Reputation: 37034
I have following configration for hibernate-search:
@AnalyzerDef(name = "autocompleteNGramAnalyzer",
// Split input into tokens according to tokenizer
tokenizer = @TokenizerDef(factory = StandardTokenizerFactory.class),
filters = {
// Normalize token text to lowercase, as the user is unlikely to
// care about casing when searching for matches
@TokenFilterDef(factory = WordDelimiterFilterFactory.class,
params = @Parameter(name = "catenateAll", value = "1")),
@TokenFilterDef(factory = LowerCaseFilterFactory.class),
@TokenFilterDef(factory = EdgeNGramFilterFactory.class, params = {
@Parameter(name = "minGramSize", value = "2"),
@Parameter(name = "maxGramSize", value = "5")})})
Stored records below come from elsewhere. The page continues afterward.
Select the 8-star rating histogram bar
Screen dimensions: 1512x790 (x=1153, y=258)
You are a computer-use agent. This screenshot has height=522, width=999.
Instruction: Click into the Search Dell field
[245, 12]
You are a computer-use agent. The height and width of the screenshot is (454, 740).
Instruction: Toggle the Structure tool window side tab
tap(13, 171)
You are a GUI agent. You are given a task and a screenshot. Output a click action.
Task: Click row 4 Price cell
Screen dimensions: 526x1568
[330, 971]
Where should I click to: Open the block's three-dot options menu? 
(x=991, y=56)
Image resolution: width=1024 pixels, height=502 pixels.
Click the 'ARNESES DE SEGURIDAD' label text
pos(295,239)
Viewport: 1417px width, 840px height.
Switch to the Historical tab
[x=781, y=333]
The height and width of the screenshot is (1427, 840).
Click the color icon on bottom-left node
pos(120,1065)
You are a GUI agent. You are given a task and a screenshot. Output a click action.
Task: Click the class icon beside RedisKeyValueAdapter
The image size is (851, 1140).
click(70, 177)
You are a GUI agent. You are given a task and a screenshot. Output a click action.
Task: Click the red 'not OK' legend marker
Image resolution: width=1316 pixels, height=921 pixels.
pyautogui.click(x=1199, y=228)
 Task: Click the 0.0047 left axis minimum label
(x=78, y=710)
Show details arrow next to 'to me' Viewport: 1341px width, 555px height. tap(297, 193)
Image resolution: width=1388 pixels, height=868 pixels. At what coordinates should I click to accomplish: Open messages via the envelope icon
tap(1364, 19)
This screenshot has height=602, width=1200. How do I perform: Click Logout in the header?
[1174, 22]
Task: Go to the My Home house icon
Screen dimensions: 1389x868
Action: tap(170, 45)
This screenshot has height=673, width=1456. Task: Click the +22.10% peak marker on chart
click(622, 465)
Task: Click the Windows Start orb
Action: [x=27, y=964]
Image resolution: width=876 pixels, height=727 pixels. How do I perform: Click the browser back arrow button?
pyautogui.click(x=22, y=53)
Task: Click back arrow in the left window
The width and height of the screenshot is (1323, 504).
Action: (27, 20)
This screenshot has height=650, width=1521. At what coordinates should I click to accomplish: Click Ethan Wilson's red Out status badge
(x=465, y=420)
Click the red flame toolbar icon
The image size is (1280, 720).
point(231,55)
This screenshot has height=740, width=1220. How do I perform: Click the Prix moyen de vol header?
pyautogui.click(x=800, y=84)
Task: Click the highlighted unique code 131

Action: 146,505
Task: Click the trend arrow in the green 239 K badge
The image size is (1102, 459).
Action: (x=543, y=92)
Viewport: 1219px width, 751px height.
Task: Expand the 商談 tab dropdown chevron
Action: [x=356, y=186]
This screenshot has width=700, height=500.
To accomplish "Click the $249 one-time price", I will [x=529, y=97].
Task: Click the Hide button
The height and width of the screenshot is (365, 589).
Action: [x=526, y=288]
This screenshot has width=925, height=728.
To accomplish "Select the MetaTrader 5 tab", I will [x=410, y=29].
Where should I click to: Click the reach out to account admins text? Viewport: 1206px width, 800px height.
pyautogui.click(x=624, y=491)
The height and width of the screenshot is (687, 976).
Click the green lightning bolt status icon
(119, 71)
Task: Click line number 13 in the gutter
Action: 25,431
The behaviour is really strange.
I have field with value George Cain
if I search by Ge
- it returns value
if I search by GeO
- it returns value
if I search by GeOR
- it doesn't returns anything
if I search by GeoR
- it returns value
if I search by GEOR
- it returns value
What bad with GeOR
?
How can I fix this?
Is it possible to debug this framework?
Upvotes: 0
Views: 559
Reputation: 37034
I customized WordDelimiterFilterFactory
and now this works:
@TokenFilterDef(factory = WordDelimiterFilterFactory.class,
params = {
@Parameter(name = "catenateAll", value = "1"),
@Parameter(name = "generateWordParts", value = "0")})//generateWordParts = 1 by default
Upvotes: 0
Reputation: 10519
First, try to use Luke to see what has been indexed in your Lucene index: https://github.com/DmitryKey/luke/releases . You will be able to see the tokens, which might help you to understand what is happening.
Be sure your analyzer is correctly defined on your field and the analyzer is applied to your query too (might be a good idea to show us how you defined your field and how you execute your query).
If you end up thinking it's a bug, you can use our https://github.com/hibernate/hibernate-test-case-templates/tree/master/search/hibernate-search-lucene to provide us a self contained test case so that we can take a look.
Upvotes: 2